Der Amtsinhaber von den Freien Wählern holte heute 34,0 Prozent – knapp dahinter landete der CSU-Kandidat mit 32,4 Prozent.
(ty) Wenig überraschend ist am heutigen Sonntag noch keine endgültige Entscheidung darüber gefallen, wer in den nächsten sechs Jahren an der Spitze des Kreises Pfaffenhofen steht. Keiner der sieben Kandidaten erreichte bei der ersten Runde der Landrats-Wahl die absolute Mehrheit. Auf Rang eins landete laut dem offiziellen vorläufigen Ergebnis mit 34,0 Prozent der Amtsinhaber Albert Gürtner (FW). Mit nur geringem Abstand folgt als Zweitplatzierter Andreas Aichele (CSU), der auf 32,4 Prozent kommt und damit die Hoffnung seiner Partei auf einen Wechsel im Landratsamt aufrecht erhält. Das bedeutet, dass in zwei Wochen eine Stichwahl zwischen diesen beiden Männern ansteht.

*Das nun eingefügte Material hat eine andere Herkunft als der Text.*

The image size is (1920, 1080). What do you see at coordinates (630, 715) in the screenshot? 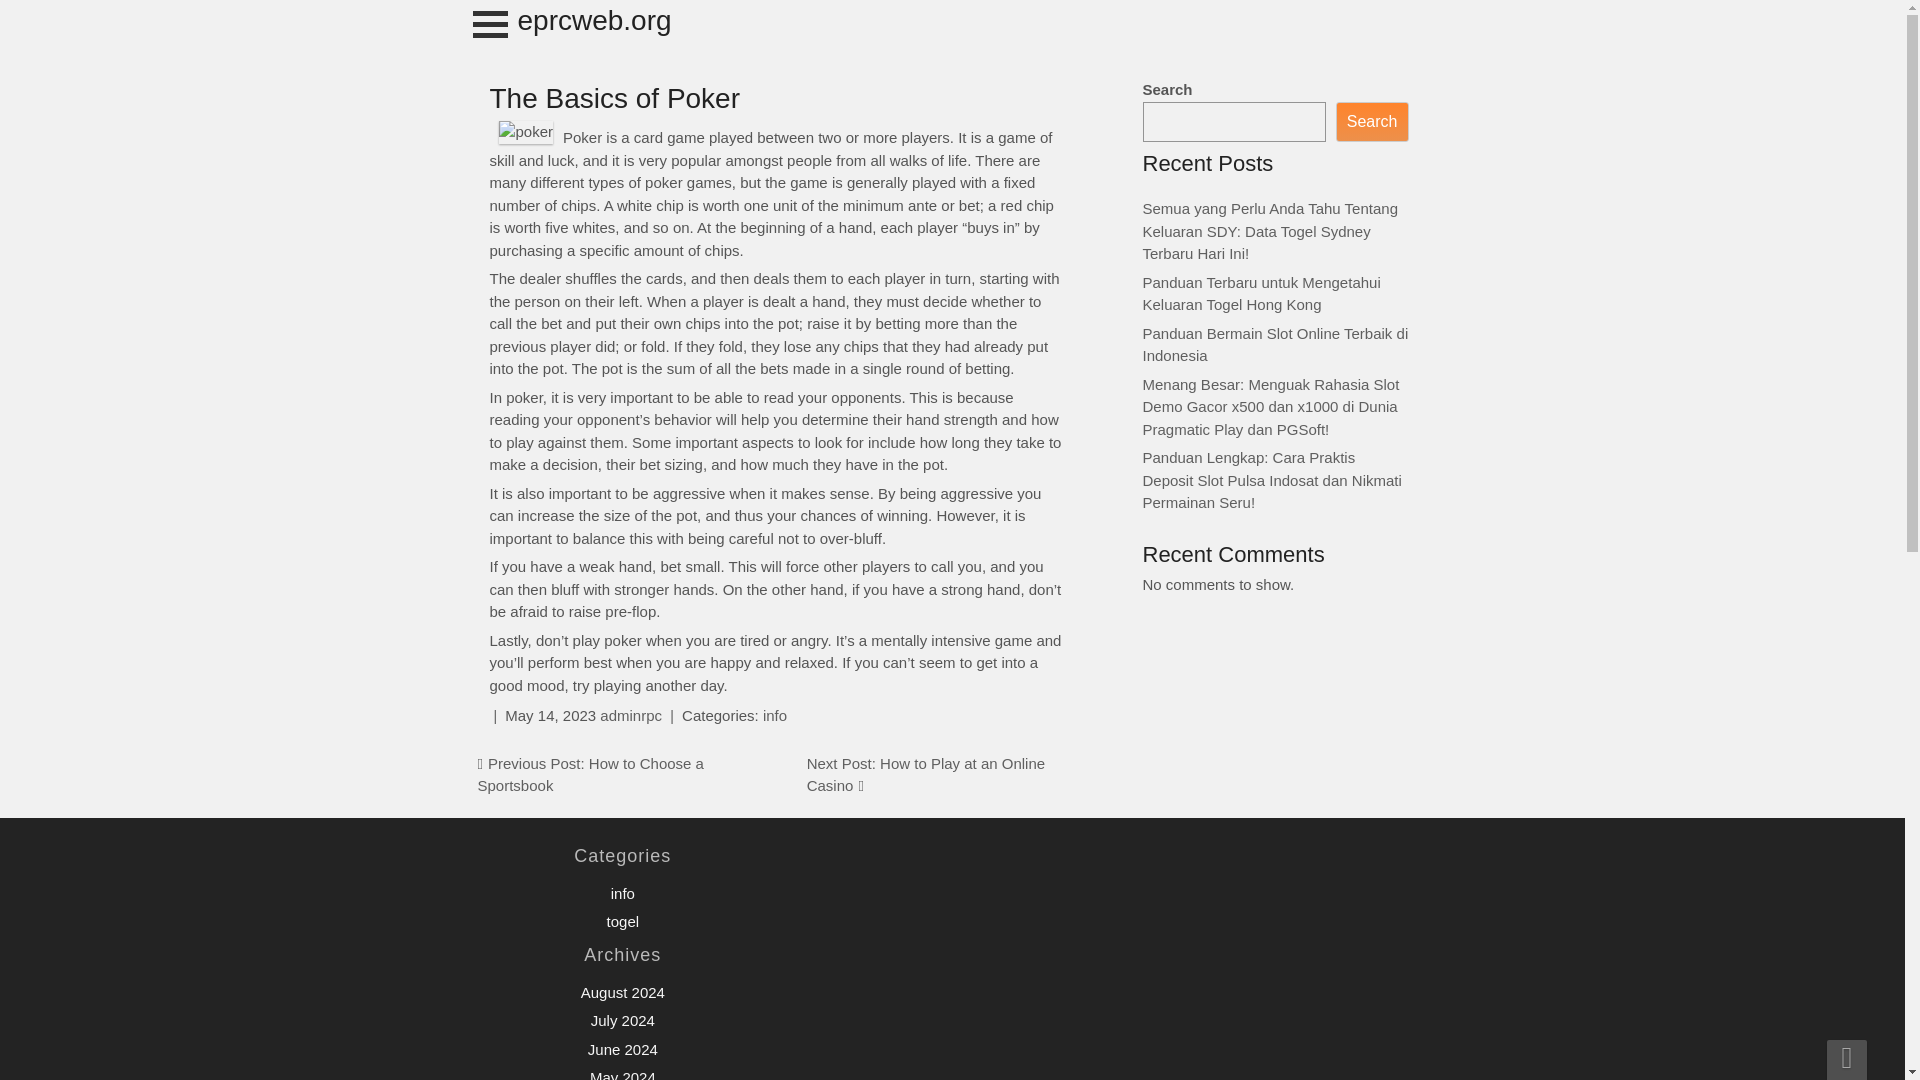
I see `Posts by adminrpc` at bounding box center [630, 715].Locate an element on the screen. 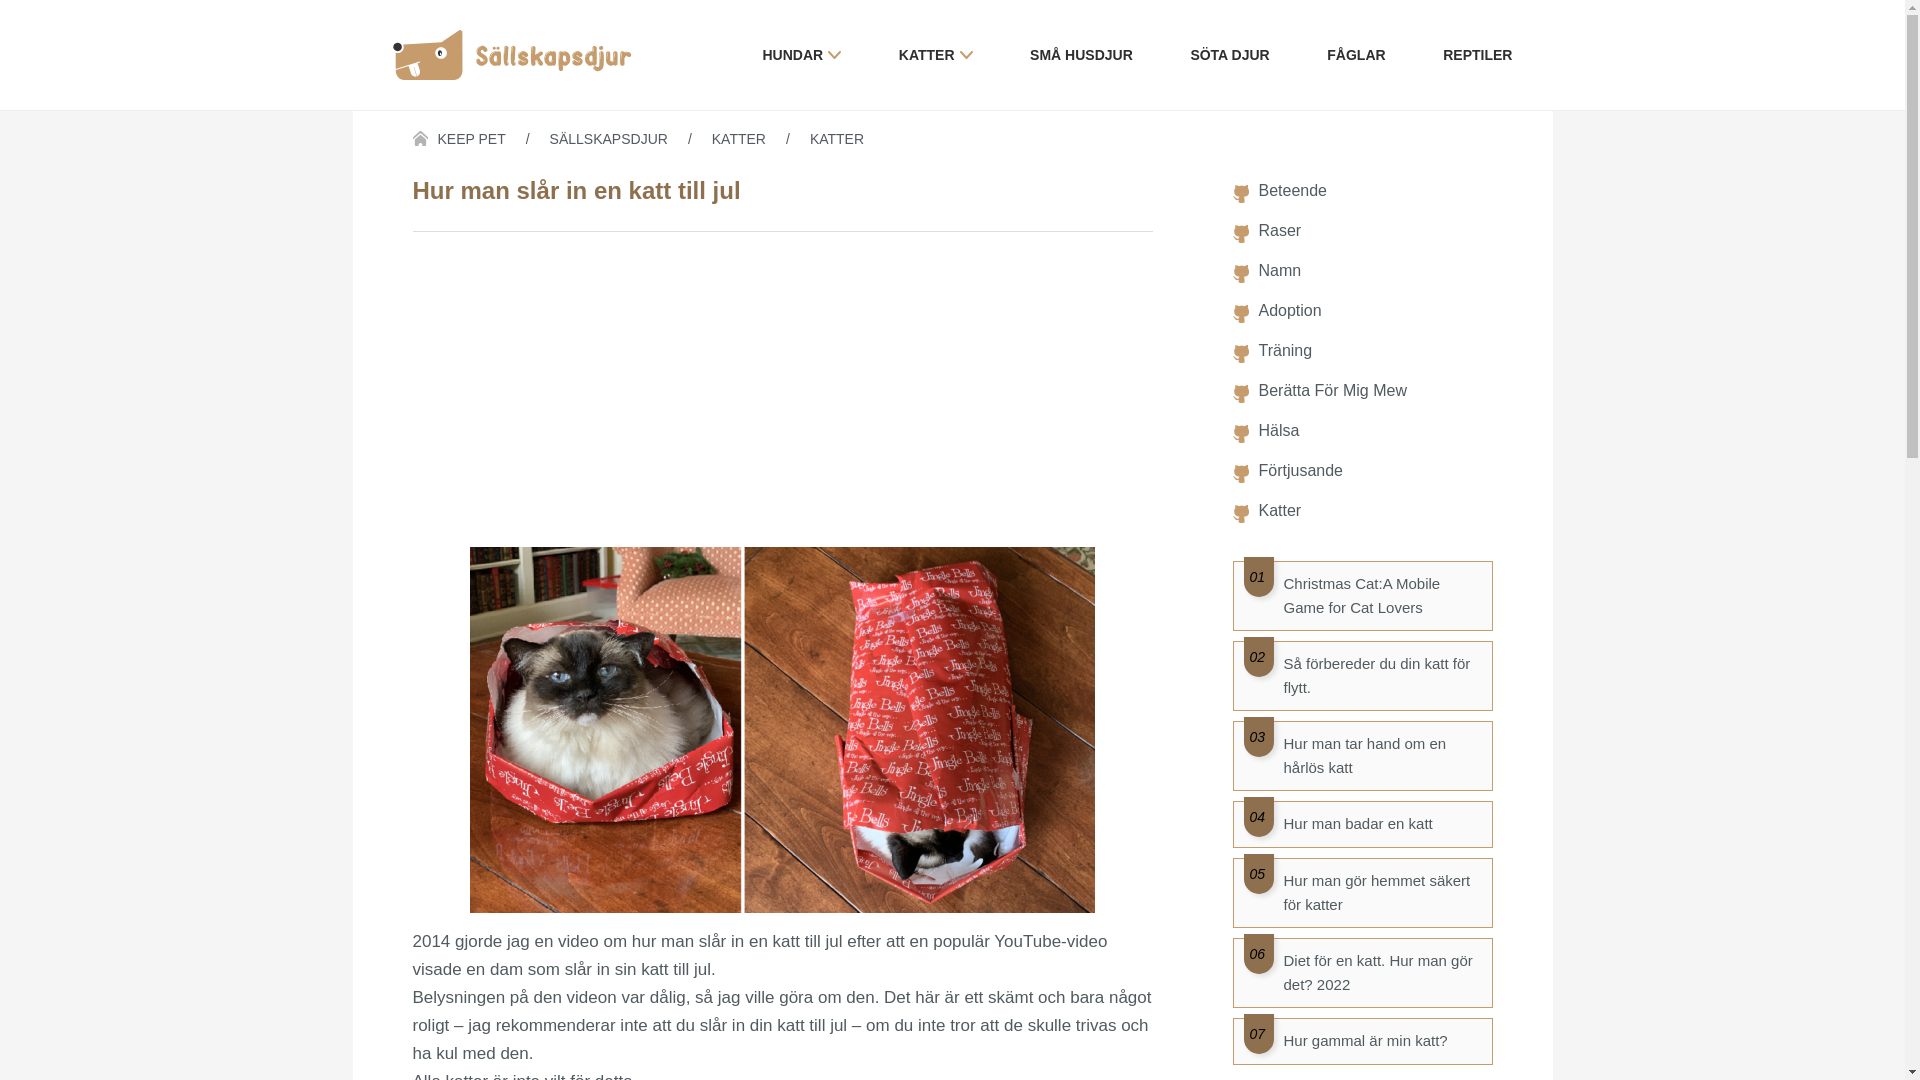 Image resolution: width=1920 pixels, height=1080 pixels. Katter is located at coordinates (1280, 511).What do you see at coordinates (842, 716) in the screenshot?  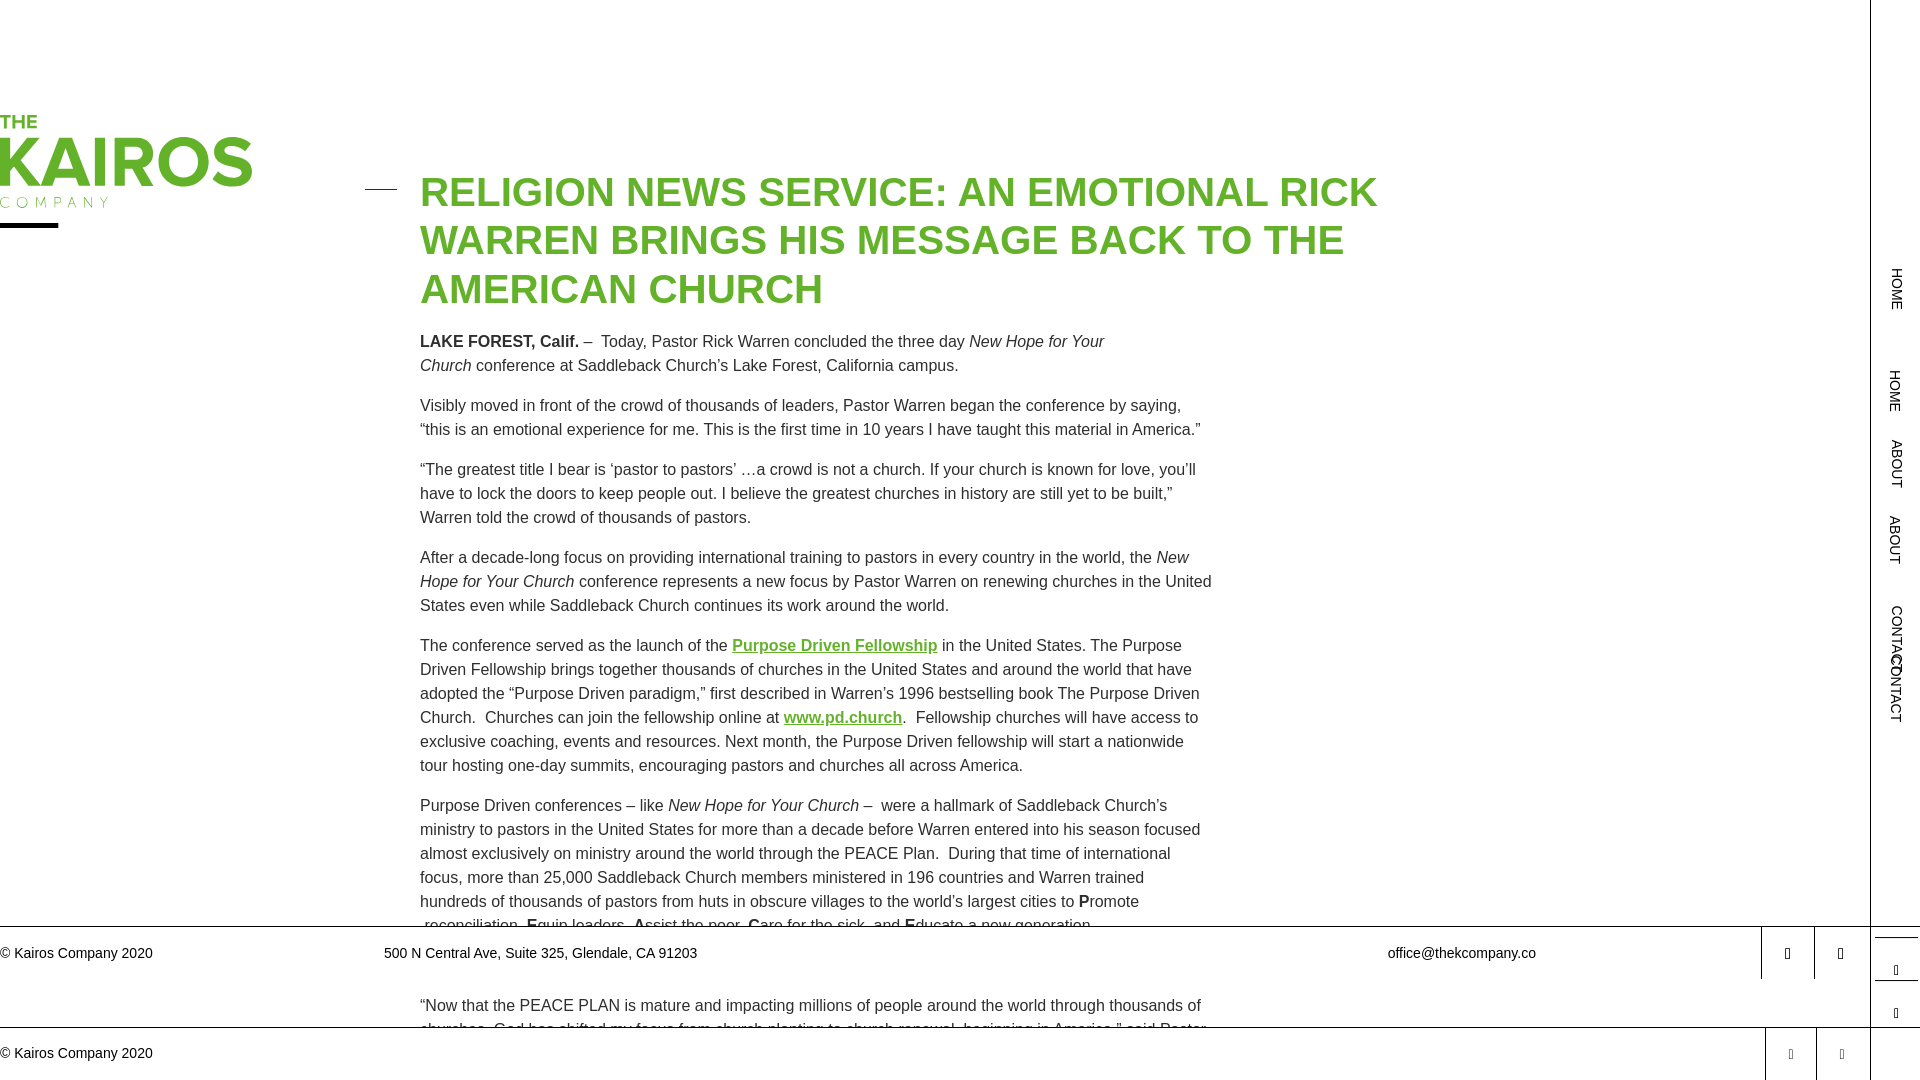 I see `www.pd.church` at bounding box center [842, 716].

Mit deutlichem Abstand jeweils nicht gereicht für den Einzug in die Stichwahl um den Landrats-Posten hat es für die weiteren fünf Bewerber. Thomas Schwarz aus Vohburg erhielt als Kandidat der "Alternative für Deutschland" (AfD) immerhin 12,0 Prozent der Stimmen und schnitt als Drittbester ab. Er war bekanntlich heute zugleich als Bürgermeister-Bewerber in der Stadt Vohburg angetreten, hatte aber auch diesbezüglich keine Chance (Vohburg: Andreas Amann holt sich im ersten Wahlgang den Bürgermeister-Posten).

Im Rennen um den Chef-Posten im Landratsamt von Pfaffenhofen kam Bettina Markl (Grüne) aus Baar-Ebenhausen heute auf 7,8 Prozent, der SPD-Frontmann Markus Käser aus Pfaffenhofen konnte 10,1 Prozent der Stimmen auf sich vereinen. Sowohl Markl als auch Käser sind bekanntlich auch Kreis-Vorsitzende ihrer Partei. Robert Scharbach, den die FDP als Landrats-Kandidaten aufgeboten hatte, musste sich mit niederschmetternden 1,4 Prozent begnügen, für Diana Fuchs-Schlamp (Linke) aus Scheyern votierten 2,4 Prozent der Stimmberechtigten. Die Wahlbeteiligung lag bei 65,9 Prozent.